**Objectif**
Recopiez sans modification les lignes des données situées entre celle qui contient "Given: Focus the education combo box" et celle qui contient "pos(981,317)", ces deux lignes comprises.

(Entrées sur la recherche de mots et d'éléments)
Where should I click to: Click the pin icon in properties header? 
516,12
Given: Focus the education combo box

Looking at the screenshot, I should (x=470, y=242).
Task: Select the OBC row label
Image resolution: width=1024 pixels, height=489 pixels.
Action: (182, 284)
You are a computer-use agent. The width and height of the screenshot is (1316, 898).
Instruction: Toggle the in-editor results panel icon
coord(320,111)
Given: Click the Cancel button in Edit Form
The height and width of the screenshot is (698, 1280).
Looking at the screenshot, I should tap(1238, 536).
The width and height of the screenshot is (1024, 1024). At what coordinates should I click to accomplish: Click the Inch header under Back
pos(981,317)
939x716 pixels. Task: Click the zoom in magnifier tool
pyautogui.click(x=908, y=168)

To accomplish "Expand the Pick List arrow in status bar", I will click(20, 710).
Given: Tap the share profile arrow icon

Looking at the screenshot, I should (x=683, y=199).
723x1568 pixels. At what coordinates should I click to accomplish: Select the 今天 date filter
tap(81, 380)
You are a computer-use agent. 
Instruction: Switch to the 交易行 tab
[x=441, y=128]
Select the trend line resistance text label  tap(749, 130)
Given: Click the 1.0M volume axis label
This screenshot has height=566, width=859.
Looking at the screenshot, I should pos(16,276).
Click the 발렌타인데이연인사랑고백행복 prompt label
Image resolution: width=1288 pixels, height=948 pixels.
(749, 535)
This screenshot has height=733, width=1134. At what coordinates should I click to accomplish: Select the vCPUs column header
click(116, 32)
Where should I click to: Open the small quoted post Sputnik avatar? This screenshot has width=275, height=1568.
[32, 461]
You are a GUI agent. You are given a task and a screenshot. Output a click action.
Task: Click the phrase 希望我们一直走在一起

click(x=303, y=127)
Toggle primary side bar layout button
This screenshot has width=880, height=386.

**Réponse**
Given: Focus the education combo box

Looking at the screenshot, I should (x=470, y=242).
Task: Select the OBC row label
Image resolution: width=1024 pixels, height=489 pixels.
Action: (182, 284)
You are a computer-use agent. The width and height of the screenshot is (1316, 898).
Instruction: Toggle the in-editor results panel icon
coord(320,111)
Given: Click the Cancel button in Edit Form
The height and width of the screenshot is (698, 1280).
Looking at the screenshot, I should tap(1238, 536).
The width and height of the screenshot is (1024, 1024). At what coordinates should I click to accomplish: Click the Inch header under Back
pos(981,317)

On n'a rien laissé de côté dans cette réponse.